The court’s decision meant that the Netherlands had to develop new policies to reduce nitrogen-based pollution and that every activity which led to nitrogen being emitted, from building new homes to farming, needed a permit.
The ruling prompted a flurry of measures. Thousands of building projects were put on hold, threatening housing targets, the speed limit on all roads was reduced to 100 kph during the day and plans were drawn up to slash the size of the intensive farming sector.
Some officials even suggested reducing the amount of protein in animal feed so that manure would be less polluting or giving livestock feed containing an enzyme to reduce the amount of nitrogen they excrete.
Is this a particularly Dutch problem?
‘Flanders in Belgium is in the same situation because environmentalists there went to court using the EU directive and called for a new strategy as well,’ says Leiden professor and nitrogen expert Jan Willem Erisman.
‘Both the rulings related to a European court decision in 2018 which said EU members have to protect vulnerable habitats and reduce nitrogen. So if German or French activists went to court, the situation would probably be the same there.’
And the new government?
Christianne van der Wal has been appointed as the Netherlands’ first minister for nature and nitrogen, which falls under the agricultural ministry. She published an outline of her plans in April which, she said, would ‘accelerate and sharply reduce nitrogen emissions – voluntarily where possible, in a mandatory way where that is not possible.’
The government has reaffirmed its targets: by 2030, nitrogen emissions should be cut by 50% and 75% of the nitrogen-sensitive Natura 2000 areas should be back at a ‘healthy level’.
Van der Wal is setting up several funds to buy out farms and to help farms innovate to reduce their nitrogen emissions. She has also allocated funding to focus on farms close to vulnerable habitats which are part of the EU’s Natura 2000 network.
Farmers, meanwhile, have been staging protests since the Council of State ruling. In particular, they are angry about the threat of compulsory purchase orders, which they say are unfair. They believe other sectors, such as aviation, should face cuts as well.
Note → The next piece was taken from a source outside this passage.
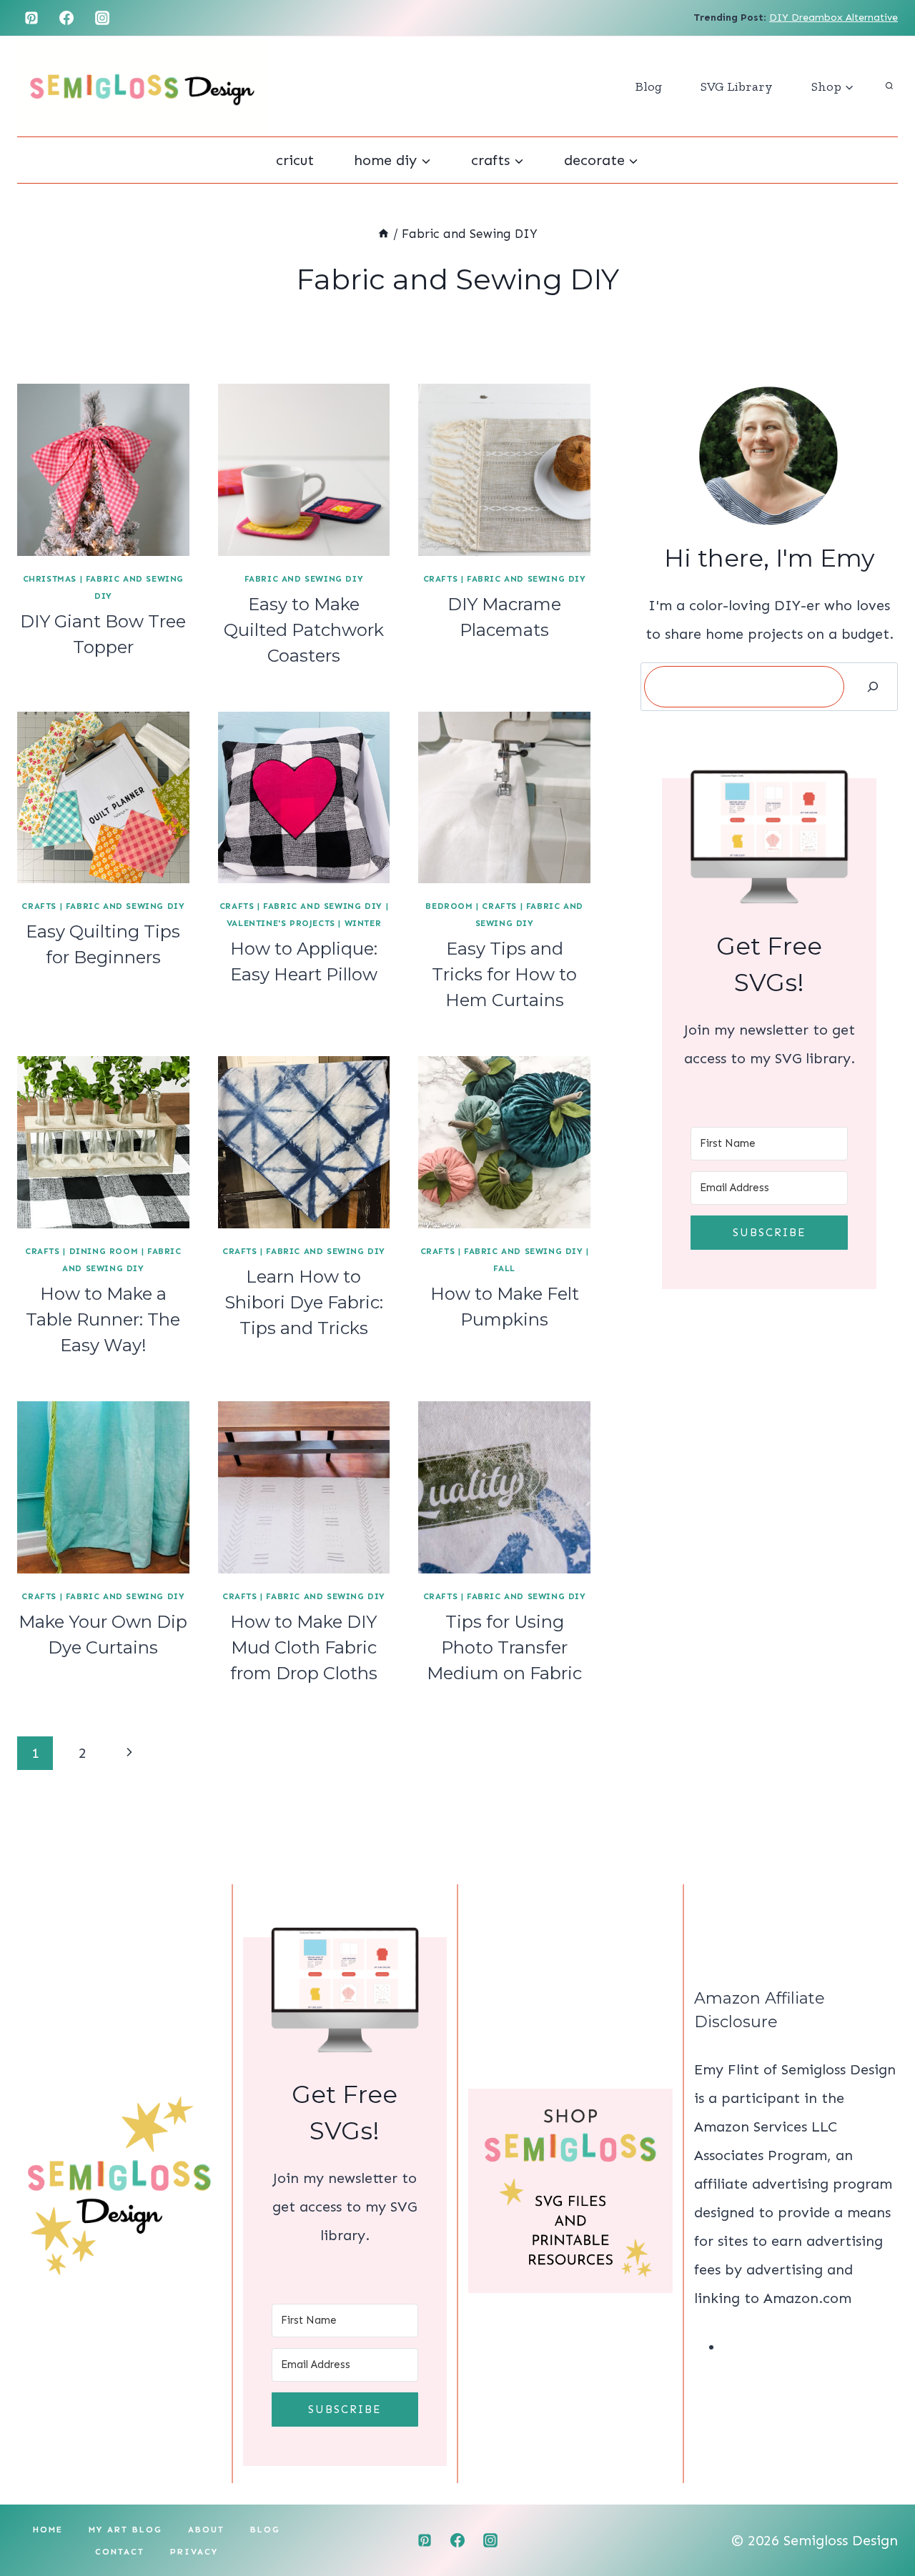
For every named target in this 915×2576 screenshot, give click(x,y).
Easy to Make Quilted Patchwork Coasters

Professor Erisman says there are two main routes to solving the problem. ‘There is money in place and technology, so it is partly a question of building a new economy around sustainable energy. I see that as a technological fix for a technological NOx problem.
‘Agriculture is more difficult to deal with because it is more of an ecological problem and it is more regional because farms located close to Natura 2000 areas have a higher contribution than farms in the north of Groningen. The low-hanging fruit has been picked because emissions have gone down 65% since 1990.’
MPs and ministers are due to discuss the government’s plans to reduce nitrogen-based pollution on Tuesday, amid reports that there will be major cuts in livestock farming close to Natura 2000 areas.